In a post here a few days ago, I had made note of how the FBI and the Drug Enforcement Administration had reported that the Black Lives Matter movement and its concomitant Ferguson Effect had resulted in an increase in lawlessness and crime rates. (The New York Times had dutifully convened one of its Room for Debate segments to conduct a serious investigation of this ‘report.’)

These ideological tactics–responding to political protests with accusations of criminality–are exceedingly transparent; their pedigree and historical provenance is well-established.

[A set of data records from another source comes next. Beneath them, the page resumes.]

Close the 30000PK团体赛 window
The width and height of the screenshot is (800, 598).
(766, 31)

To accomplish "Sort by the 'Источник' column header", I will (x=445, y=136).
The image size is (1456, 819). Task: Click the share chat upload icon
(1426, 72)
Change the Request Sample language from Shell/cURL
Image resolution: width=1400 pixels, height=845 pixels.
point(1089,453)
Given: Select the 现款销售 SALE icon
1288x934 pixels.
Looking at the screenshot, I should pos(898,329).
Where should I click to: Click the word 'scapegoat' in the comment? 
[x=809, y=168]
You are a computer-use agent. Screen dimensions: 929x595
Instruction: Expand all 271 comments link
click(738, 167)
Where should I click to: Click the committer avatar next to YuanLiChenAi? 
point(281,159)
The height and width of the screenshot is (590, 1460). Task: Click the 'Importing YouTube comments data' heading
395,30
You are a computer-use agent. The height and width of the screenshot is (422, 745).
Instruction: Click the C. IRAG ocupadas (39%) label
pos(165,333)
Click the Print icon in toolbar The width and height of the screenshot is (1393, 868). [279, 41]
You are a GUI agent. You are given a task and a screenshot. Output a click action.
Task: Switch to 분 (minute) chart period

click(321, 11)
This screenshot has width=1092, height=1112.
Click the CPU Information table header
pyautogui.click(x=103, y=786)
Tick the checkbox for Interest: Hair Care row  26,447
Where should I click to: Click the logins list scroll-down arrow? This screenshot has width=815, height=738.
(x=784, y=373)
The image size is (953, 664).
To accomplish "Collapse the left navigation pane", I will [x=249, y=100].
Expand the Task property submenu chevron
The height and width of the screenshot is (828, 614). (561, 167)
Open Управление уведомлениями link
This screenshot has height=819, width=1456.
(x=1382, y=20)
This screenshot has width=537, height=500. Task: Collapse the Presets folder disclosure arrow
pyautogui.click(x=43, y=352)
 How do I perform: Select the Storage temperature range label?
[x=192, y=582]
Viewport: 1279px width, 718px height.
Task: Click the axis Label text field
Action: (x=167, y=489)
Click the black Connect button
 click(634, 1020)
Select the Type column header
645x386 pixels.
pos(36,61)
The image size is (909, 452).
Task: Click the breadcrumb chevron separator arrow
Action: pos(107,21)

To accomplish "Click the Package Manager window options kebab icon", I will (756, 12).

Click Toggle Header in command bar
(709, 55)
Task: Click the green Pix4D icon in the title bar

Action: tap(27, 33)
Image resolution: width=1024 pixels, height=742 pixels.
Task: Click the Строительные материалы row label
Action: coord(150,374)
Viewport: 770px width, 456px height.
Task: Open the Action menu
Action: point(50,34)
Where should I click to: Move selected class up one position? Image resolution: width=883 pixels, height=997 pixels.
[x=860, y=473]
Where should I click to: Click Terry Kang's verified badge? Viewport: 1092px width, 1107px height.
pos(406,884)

Their deployment by reactionary law-enforcement agencies should not be surprising; they possess  an established record of success in these political climes. What should be is the credulity of those who should know better–like for instance, esteemed members of our national media, who, apparently devoid of any historical consciousness whatsoever, faithfully parrot these claims without making note of their deployment in the past. 

As the recent Mall of America protests in Minneapolis show, Black Lives Matter shows no sign of flagging in its efforts; we should expect accusations like the ones above to continue apace.